Habeas corpus, is a high prerogative writ,[12] which furnishes an extraordinary remedy and may not thus be invoked under normal circumstances but, as the Court of Appeals has so aptly explained, the illegal order and warrant of arrest issued by petitioner Judge subsists and private respondent is offered no speedy, adequate remedy or appeal in the ordinary course of law. The writ of habeas corpus, although not designed to interrupt the orderly administration of justice, can be invoked, in fine, by the attendance of a special circumstance that requires immediate action. Such a special circumstance is here present considering that respondent cannot resort to the remedy of a motion to quash, the case no longer being with petitioner judge, and neither could he ask for a reinvestigation because the preliminary investigation for purposes of filing the information has already been taken over by the Provincial Prosecutor. The latter, upon the other hand, does not have the authority to lift the warrant of arrest issued by the disqualified judge. Meantime, respondent is being held and detained under an illegal order and warrant of arrest which has no legal standing.

WHEREFORE, the motion for reconsideration is DENIED. This denial is final.


Melo, (Chairman), Panganiban, Purisima, and Gonzaga-Reyes, JJ., concur.

[1] Penned by Justice Ruben T. Reyes and concurred in by Justice Jainal D. Rasul and Justice Remedios Salazar-Fernando (Rollo, p. 42).

[2] Rollo, pp. 34-36.

[3] Alimpoos vs. CA, 106 SCRA 159.

[4] 39 Am. Jur. 196.

[5] 39 Am. Jur. 2d Habeas Corpus, Section 175.

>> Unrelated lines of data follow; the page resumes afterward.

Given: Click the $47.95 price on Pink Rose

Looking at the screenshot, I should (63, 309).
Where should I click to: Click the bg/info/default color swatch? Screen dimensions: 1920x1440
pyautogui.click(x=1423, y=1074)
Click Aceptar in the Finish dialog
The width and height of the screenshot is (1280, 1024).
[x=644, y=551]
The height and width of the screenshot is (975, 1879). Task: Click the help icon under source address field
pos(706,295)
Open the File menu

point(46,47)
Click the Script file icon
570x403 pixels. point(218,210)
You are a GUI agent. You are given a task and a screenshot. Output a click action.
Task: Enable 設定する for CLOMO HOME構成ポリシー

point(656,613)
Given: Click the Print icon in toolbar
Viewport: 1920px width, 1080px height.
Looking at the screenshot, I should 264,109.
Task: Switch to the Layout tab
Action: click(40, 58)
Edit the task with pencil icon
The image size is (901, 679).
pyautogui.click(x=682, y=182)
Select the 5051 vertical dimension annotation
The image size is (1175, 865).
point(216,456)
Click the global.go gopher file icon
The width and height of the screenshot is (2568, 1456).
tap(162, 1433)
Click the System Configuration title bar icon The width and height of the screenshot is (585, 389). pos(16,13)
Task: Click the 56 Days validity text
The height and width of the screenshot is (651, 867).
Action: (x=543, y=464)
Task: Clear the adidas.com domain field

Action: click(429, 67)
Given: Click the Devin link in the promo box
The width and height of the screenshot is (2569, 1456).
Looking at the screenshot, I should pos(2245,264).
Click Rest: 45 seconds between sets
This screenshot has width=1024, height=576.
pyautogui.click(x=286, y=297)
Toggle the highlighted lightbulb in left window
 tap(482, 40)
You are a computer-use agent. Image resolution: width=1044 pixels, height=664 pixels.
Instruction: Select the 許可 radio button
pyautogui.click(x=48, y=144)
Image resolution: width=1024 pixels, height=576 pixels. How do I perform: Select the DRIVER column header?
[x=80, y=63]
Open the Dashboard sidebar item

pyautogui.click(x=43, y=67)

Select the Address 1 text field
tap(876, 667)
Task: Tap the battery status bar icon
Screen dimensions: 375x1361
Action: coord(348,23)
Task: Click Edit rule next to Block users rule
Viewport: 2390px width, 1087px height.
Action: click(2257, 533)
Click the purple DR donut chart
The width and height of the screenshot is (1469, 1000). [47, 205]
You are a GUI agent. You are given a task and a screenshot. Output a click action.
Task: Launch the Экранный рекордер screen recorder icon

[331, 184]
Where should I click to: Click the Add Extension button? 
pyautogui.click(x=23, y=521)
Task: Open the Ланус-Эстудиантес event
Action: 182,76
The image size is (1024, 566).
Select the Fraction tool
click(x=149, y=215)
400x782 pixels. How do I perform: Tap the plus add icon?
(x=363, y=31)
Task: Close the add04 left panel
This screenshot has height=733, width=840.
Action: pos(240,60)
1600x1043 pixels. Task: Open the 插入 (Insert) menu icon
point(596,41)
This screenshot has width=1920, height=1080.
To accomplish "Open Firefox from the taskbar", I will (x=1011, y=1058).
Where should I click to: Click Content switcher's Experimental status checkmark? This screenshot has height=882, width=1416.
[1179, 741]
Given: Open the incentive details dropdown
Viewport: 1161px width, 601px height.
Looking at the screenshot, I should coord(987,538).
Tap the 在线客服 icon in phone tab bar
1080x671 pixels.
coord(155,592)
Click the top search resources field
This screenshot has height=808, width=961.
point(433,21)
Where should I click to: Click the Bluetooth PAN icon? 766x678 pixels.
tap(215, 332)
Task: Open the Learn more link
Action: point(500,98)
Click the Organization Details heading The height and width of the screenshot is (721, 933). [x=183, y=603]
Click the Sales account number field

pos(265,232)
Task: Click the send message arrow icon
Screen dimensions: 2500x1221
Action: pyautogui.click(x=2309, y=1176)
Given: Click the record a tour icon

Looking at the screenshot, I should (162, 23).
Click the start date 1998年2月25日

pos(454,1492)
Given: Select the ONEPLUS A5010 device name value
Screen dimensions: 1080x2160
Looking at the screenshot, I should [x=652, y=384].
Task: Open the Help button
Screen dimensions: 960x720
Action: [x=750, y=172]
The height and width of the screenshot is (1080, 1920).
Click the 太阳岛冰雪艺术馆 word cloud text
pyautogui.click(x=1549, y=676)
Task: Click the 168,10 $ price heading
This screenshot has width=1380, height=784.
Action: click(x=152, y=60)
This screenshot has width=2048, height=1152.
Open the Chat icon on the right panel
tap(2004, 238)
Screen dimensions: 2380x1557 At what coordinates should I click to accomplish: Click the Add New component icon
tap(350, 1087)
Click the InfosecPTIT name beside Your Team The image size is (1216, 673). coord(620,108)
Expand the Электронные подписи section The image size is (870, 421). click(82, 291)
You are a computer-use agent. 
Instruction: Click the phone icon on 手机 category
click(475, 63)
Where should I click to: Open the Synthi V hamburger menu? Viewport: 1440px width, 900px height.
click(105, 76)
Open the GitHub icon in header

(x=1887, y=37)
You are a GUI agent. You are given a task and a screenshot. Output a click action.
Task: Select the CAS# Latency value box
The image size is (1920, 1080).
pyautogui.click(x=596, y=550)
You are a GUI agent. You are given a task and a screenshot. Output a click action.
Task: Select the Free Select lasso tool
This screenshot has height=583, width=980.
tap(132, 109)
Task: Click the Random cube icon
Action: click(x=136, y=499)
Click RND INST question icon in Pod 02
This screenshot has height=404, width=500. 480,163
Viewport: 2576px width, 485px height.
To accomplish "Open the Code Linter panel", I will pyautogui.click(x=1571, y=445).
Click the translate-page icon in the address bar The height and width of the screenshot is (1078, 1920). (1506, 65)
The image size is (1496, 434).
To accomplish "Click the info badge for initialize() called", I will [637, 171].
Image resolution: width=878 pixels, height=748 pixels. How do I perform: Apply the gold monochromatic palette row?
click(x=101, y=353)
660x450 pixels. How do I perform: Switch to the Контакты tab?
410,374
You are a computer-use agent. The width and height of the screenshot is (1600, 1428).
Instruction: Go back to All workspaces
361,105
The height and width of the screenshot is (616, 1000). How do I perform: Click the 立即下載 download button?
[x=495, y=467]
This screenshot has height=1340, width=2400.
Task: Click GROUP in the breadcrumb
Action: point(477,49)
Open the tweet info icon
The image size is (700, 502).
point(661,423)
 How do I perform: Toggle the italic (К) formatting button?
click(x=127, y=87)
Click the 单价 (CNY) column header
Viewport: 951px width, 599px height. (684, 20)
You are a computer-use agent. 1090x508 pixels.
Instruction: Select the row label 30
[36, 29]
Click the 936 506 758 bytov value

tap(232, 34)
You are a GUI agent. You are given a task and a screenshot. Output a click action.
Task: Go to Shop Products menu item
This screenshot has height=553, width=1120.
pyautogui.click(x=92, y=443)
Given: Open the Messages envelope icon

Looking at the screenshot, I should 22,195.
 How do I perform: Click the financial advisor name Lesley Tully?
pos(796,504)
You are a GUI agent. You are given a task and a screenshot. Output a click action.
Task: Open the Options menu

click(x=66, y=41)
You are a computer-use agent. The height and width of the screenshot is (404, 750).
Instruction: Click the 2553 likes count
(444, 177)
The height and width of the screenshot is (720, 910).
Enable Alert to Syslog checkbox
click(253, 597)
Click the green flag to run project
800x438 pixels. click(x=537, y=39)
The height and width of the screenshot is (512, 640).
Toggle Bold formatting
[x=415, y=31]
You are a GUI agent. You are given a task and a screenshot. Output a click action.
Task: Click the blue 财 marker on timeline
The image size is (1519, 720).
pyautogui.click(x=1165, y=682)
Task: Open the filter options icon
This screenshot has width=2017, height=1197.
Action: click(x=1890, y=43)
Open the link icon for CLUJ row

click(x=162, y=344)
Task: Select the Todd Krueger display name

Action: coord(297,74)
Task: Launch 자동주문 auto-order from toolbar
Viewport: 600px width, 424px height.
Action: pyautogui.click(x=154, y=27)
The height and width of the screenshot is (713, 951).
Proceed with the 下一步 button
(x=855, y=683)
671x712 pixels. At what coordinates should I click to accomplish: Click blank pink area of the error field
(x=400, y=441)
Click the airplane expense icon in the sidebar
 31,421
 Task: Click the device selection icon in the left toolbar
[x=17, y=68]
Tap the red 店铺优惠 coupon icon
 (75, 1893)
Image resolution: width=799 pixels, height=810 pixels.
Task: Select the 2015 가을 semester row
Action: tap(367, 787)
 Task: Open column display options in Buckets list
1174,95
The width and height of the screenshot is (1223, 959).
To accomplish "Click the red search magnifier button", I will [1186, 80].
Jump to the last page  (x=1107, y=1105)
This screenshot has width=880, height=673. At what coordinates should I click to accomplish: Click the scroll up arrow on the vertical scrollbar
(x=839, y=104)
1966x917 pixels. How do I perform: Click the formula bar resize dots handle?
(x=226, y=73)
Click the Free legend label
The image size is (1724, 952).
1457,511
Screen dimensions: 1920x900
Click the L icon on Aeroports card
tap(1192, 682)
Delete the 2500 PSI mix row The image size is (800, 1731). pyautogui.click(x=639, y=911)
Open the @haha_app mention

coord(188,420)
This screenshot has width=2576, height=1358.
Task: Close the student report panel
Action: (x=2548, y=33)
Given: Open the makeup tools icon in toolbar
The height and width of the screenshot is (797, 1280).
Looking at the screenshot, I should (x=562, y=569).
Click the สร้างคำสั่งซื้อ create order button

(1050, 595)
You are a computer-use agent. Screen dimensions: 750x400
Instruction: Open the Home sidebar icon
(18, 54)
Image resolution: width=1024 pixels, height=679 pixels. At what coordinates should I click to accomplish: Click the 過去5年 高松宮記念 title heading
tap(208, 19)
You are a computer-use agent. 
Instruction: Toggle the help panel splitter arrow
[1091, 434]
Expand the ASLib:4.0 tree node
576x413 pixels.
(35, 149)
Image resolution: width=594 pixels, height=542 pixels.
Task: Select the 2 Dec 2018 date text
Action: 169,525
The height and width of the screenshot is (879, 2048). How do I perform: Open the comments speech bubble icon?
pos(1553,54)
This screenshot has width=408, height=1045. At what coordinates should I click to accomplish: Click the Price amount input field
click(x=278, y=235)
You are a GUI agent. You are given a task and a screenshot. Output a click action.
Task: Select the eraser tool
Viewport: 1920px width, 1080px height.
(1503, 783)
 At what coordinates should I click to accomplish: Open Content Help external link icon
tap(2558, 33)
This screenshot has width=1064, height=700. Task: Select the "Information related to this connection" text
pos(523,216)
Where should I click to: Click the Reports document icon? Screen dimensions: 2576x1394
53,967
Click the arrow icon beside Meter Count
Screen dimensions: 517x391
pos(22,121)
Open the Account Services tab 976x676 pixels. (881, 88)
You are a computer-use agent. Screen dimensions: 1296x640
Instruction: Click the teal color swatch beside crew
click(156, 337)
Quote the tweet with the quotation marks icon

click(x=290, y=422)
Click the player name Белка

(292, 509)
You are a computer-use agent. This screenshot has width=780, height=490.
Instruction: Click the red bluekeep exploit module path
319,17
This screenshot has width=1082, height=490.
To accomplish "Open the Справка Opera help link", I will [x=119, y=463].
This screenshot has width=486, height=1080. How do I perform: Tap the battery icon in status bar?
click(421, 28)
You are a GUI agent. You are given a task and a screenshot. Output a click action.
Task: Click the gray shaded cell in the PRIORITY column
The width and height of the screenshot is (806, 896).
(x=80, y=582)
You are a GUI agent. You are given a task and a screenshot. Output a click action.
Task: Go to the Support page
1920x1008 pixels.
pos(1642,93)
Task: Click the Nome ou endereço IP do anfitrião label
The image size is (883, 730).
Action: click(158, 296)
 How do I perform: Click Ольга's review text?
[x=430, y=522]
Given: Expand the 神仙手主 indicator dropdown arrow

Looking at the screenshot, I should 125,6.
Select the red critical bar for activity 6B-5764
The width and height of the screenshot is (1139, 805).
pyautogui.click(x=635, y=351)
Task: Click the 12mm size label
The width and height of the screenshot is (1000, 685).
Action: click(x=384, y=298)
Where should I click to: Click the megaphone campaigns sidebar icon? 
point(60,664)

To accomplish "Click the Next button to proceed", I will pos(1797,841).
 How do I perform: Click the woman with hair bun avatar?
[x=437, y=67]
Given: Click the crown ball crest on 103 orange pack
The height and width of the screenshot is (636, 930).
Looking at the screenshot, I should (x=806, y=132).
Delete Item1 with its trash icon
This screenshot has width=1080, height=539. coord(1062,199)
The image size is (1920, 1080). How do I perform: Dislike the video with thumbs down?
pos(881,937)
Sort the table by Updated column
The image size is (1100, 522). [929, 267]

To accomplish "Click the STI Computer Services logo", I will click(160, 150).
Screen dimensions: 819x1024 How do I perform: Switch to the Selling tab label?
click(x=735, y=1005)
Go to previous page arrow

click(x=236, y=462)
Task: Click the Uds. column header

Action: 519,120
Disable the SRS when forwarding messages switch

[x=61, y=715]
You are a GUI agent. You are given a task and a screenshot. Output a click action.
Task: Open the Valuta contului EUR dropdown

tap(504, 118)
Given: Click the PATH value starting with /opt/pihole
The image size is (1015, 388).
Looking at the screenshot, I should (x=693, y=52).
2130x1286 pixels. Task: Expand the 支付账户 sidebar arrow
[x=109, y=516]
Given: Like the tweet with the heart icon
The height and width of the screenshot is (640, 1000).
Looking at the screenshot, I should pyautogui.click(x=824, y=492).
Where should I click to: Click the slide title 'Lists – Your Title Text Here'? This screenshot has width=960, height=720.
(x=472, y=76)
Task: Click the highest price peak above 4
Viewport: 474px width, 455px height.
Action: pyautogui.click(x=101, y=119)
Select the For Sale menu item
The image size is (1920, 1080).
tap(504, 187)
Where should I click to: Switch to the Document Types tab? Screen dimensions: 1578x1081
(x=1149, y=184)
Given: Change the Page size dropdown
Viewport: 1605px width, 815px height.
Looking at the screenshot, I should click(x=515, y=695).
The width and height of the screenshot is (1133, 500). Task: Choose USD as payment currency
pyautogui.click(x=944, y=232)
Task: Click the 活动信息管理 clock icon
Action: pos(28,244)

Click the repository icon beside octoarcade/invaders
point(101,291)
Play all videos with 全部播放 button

[6] Urbanes, Jr. vs. CA, 236 SCRA 72; Garcia vs. dela Pea, 229 SCRA 766; Umale vs. Villaluz, 51 SCRA 84; Ubarra vs. Mapalad, 220 SCRA 224.

[7] 41 SCRA 66.

[8] Huffman vs. Alexander, 197 or 283 cited in 39 Am. Jur. 2d Habeas Corpus, Section 11, p. 185.

[9] 232 SCRA 192.

[10] At p. 206.

[11] Rollo, pp. 39-41.

[12] Ex-parte Watkins, 3 Pet. (US) 193, 7 L Ed 650 cited in 139 Am. Jur., Section 8.